Dörken ist zuversichtlich, dass China das Problem SARS in den Griff bekommt - möglicherweise schon in einigen Wochen. Die deutsche Schule in Peking hat inzwischen ihre Pforten sogar wieder geöffnet - im Gegensatz zu chinesischen Schulen. Klagen über die Art, wie Chinas Regierung das Problem zunächst vertuscht hat, sind von Dörken ebenso wenig zu hören wie von den anderen deutschen Repräsentanten. Allerdings muss man wissen: Allzu starke Kritik an den Behörden würde sich in einem Land wie China geschäftsschädigend auswirken. Gerade lokale Kooperationspartner könnten dies als arrogant empfinden, da westliche Ausländer sich mit ihrem Geld viel besser gegen die SARS-Gefahr schützen können als einfache chinesische Bürger.

Optimismus zeigen

Letztlich ist ungewiss, wie lange China braucht, um die Verbreitung von SARS zu stoppen. Wunder sind jedenfalls kaum zu erwarten: Wenn die Lungenkrankheit auch in ländliche Provinzen vordringt, könnte zunächst sogar eine noch größere Katastrophe drohen, da es dort praktisch kein funktionierendes Gesundheitssystem gibt. Dennoch lautet die Devise der deutschen Unternehmen und Institutionen vor Ort: Optimismus zeigen - und bloß keine Panik aufkommen lassen.
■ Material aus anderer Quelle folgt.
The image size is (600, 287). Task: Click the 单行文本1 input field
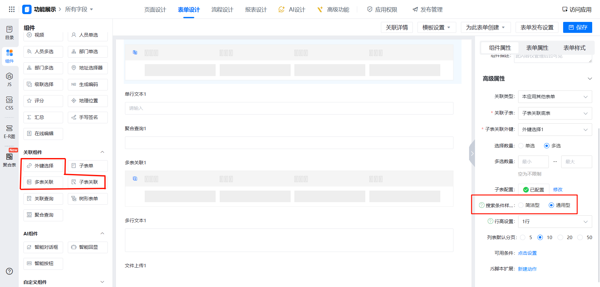tap(289, 108)
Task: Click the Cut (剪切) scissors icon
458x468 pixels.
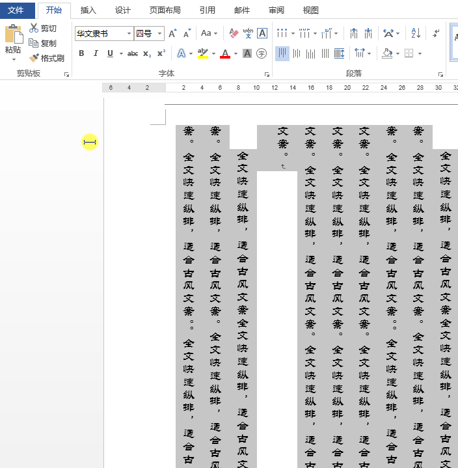Action: pos(34,28)
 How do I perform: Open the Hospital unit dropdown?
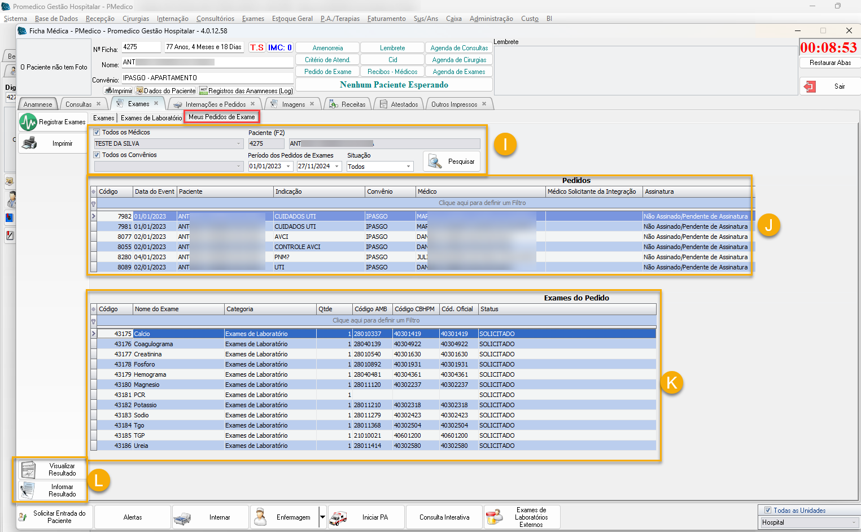853,522
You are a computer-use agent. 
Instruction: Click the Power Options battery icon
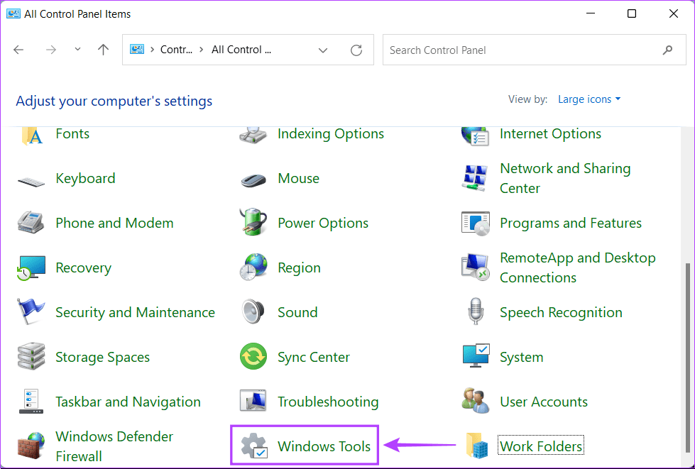pos(253,223)
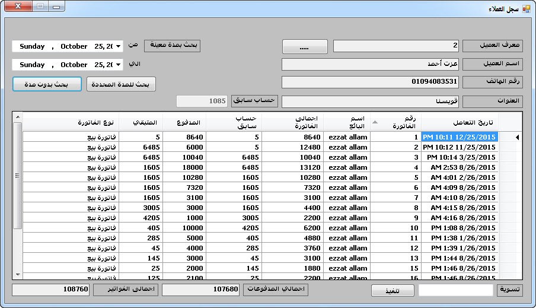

Natürlich gebe es wirtschaftliche Einbrüche, sagt etwa Christian Sommer, der Vizechef der Deutschen Außenhandelskammer in China. SARS schaffe durchaus eine gewisse Krisensituation. Er glaube aber, dass Investitionstätigkeiten deutlich langfristiger angelegt seien - wenn es etwa um eine Produktion geht, die aufgebaut wird. "Da brauche ich jetzt gar nicht nur auf die Großindustrie zu schauen, sondern auch auf die mittelständische Industrie. So ein Produktionsbetrieb steht für 10 bis 50 Jahre da - und vielleicht noch länger. Und ich glaube, in solchen Zeitfenstern beurteilen auch die Investoren den chinesischen Markt", sagt Sommer.